I am starting to believe I may be a vampire. No, not one of the attractive ones from movies that young girls watch nowadays, but more like the Bram Stoker variety. Here’s why…
- I eat my steak rare…really rare: Yes, it’s true. When I find myself at a restaurant that serves steak, I inevitably order it and request that it be cooked “still quivering.”
- Not really an outdoor kind of guy: Given the choice, yes, I’d rather be inside, preferably playing video games or watching TV. Perhaps it’s not a matter of just being lazy, but perchance the level of undiagnosed vampirism prohibits prolonged exposure to the sun for fear of actually turning to dust and ceasing to be.

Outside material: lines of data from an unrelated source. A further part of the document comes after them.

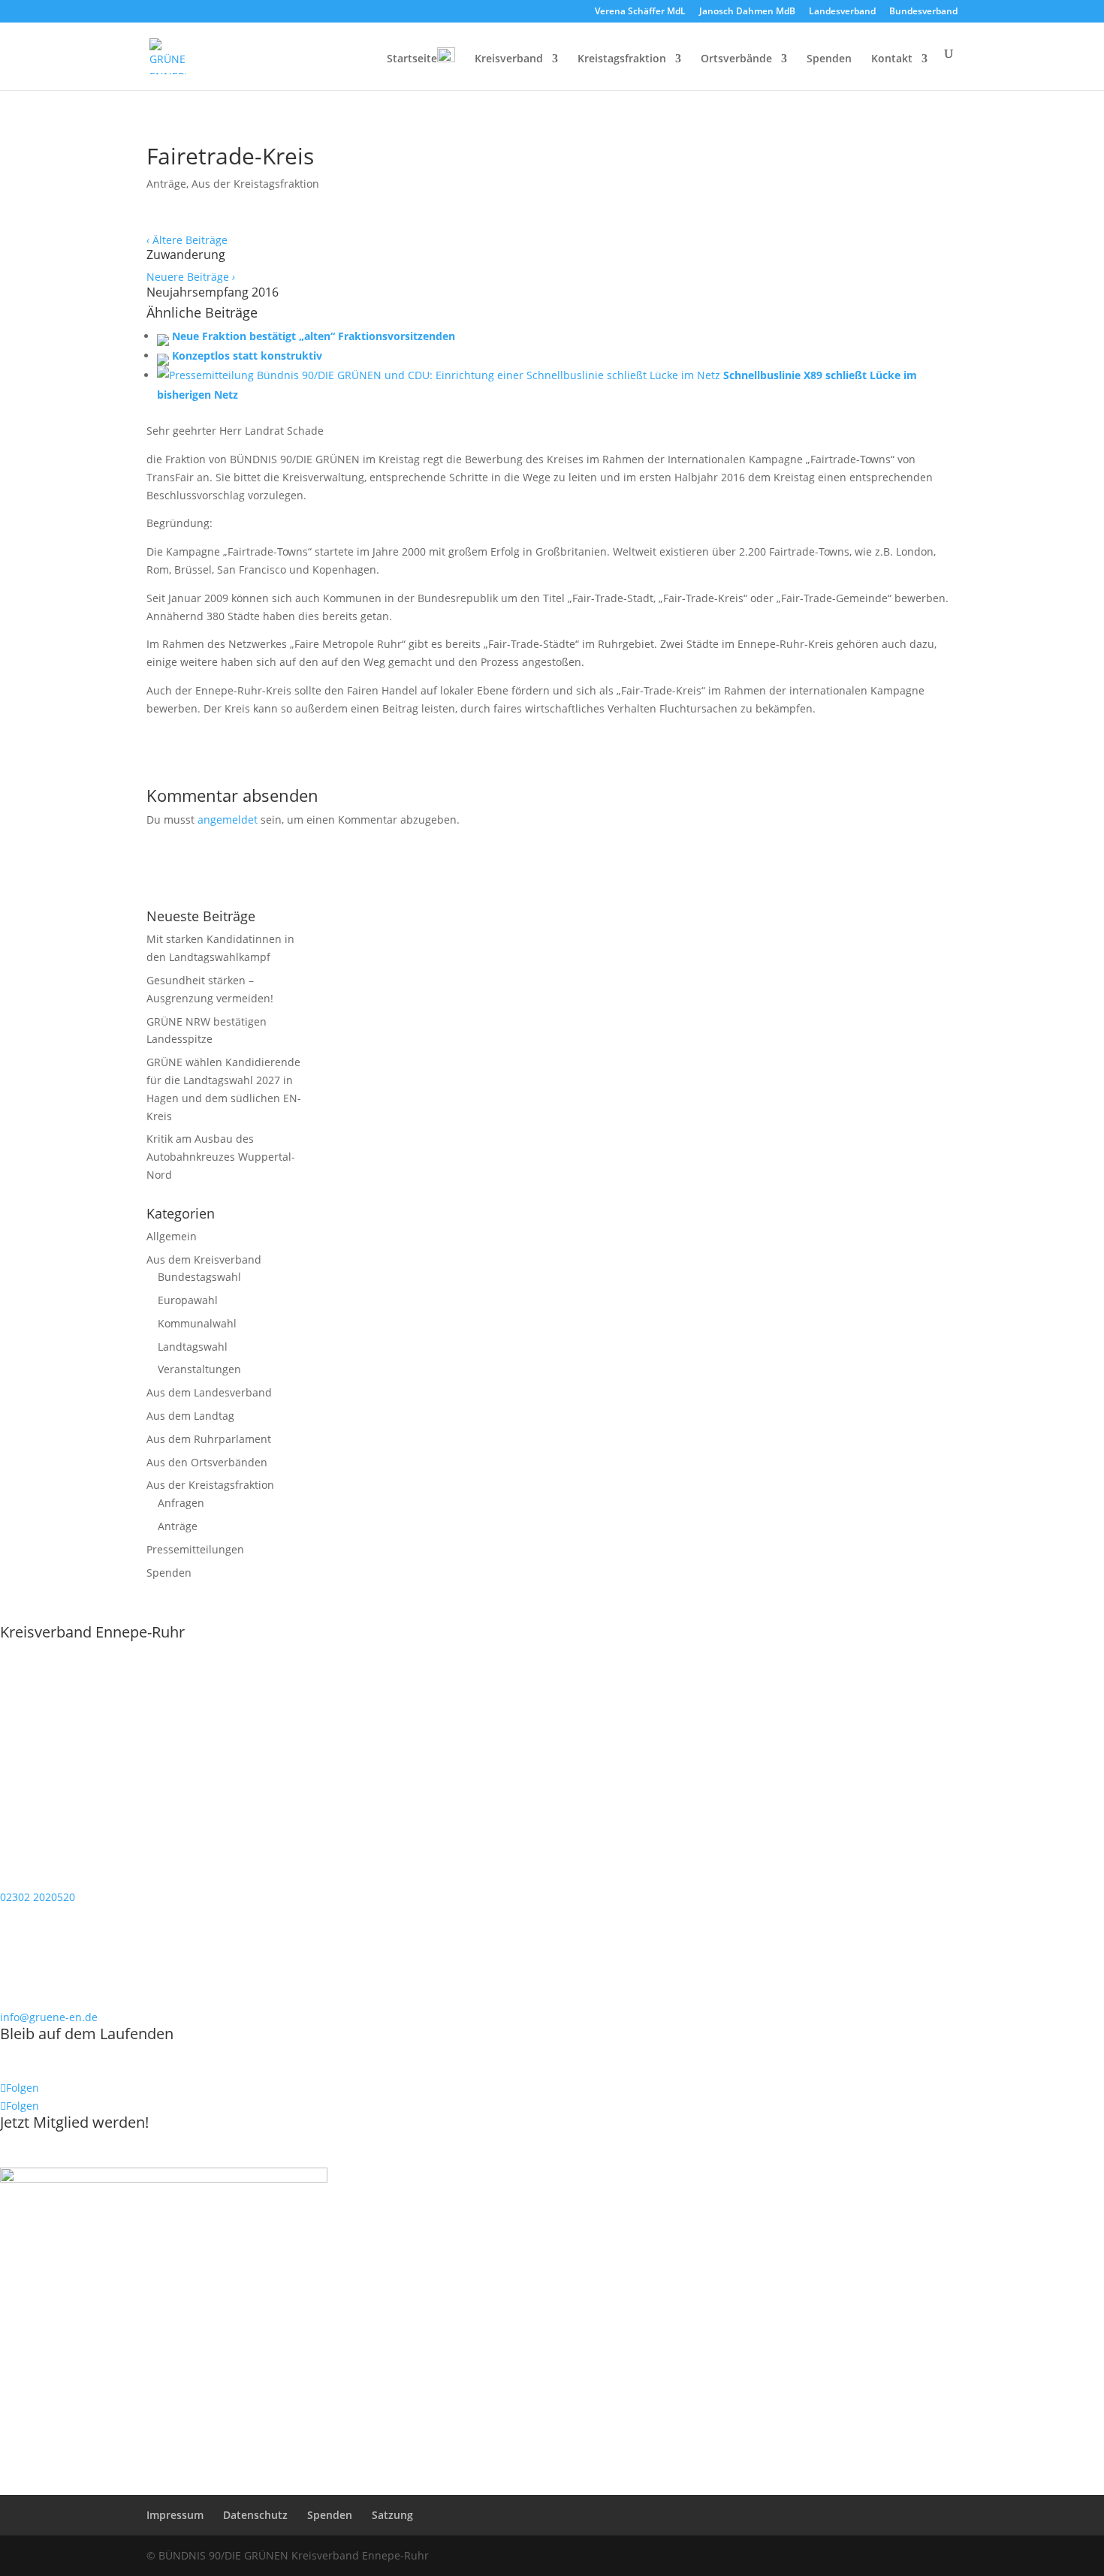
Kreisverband (509, 59)
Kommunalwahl (197, 1323)
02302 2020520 (37, 1897)
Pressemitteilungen (195, 1549)
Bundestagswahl (199, 1277)
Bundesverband (923, 12)
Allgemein (171, 1236)
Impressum (175, 2515)
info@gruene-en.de (49, 2017)
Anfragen (181, 1503)
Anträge (166, 183)
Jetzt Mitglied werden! (74, 2122)
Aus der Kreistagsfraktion (255, 183)
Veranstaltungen (199, 1369)
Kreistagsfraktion (622, 59)
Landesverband (842, 12)
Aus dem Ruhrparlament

- I have no reflection: Okay, this one takes a little explanation…I used to have a reflection, a not-so-bad reflection, to be honest. But as I’ve gotten older, I think that reflection has disappeared in favor of picture of a model for various “Big and Tall” stores. Nearest that I can figure, once the vampirism took over, whoever hands out figurative ID card for vampires simply replaced my image with that of someone least likely to arouse suspicion…or anything else.
- Pale skin color: Yep, most definitely. Sure, some of you might say this is directly related to not spending time enough in the sun, and it’s not a bad idea. Only I know that truth that all of my blood was drained somehow as I was sleeping and replaced with the syrup found in red colored Flav-O-Ice unfrozen Popsicles.
- I sleep in a coffin: Well, alright, not literally in a coffin, but the way I figure it, I have my setting on the ‘ol Sleep Number Bed, pretty high so that a firm mattress counts as coffin sleep, yes?
How about you? Any fellow monsters out there?